## [Data section]
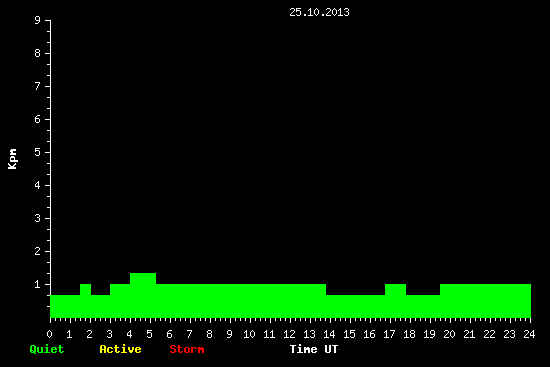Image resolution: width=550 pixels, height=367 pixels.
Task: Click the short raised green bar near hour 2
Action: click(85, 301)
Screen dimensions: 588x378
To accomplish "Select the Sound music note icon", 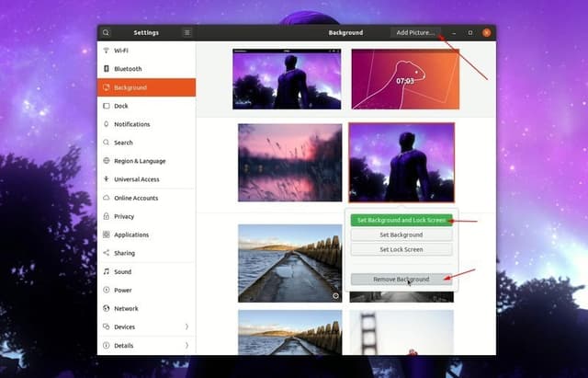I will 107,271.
* * *
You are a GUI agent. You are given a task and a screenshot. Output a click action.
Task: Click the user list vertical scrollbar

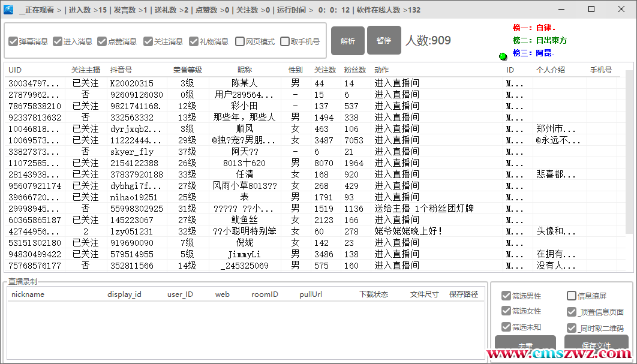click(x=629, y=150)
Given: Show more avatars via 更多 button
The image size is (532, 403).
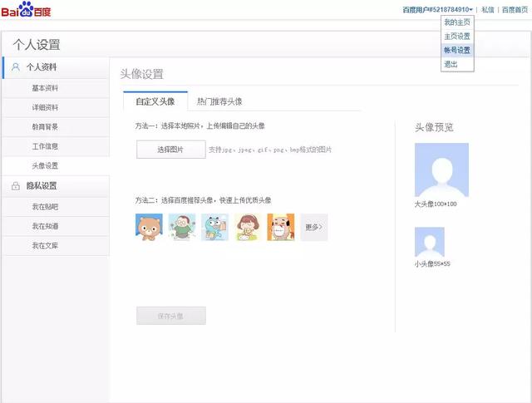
--
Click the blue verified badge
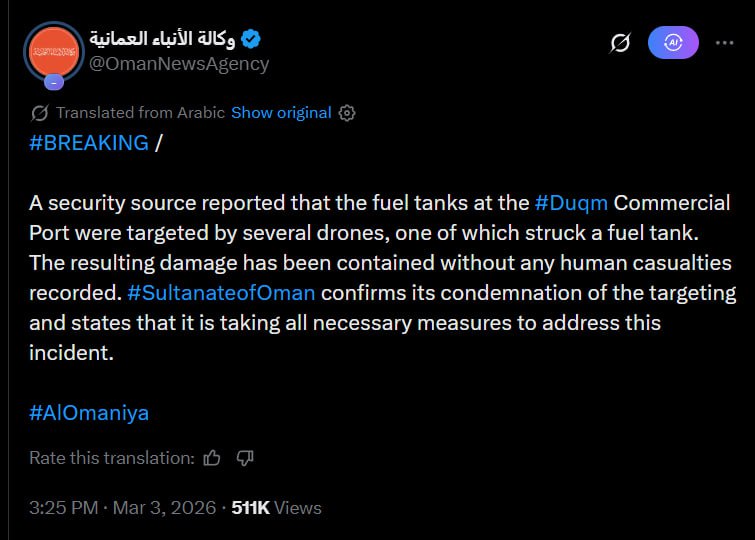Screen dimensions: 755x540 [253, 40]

## [Brief]
A clean copy is needed of the lines in the listing above from the one with "Task: Click the user list vertical scrollbar" through the one with "The image size is (532, 403).", exact in every word and free of pictures.

## [Completed exercise]
Task: Click the user list vertical scrollbar

click(x=629, y=150)
Given: Show more avatars via 更多 button
The image size is (532, 403).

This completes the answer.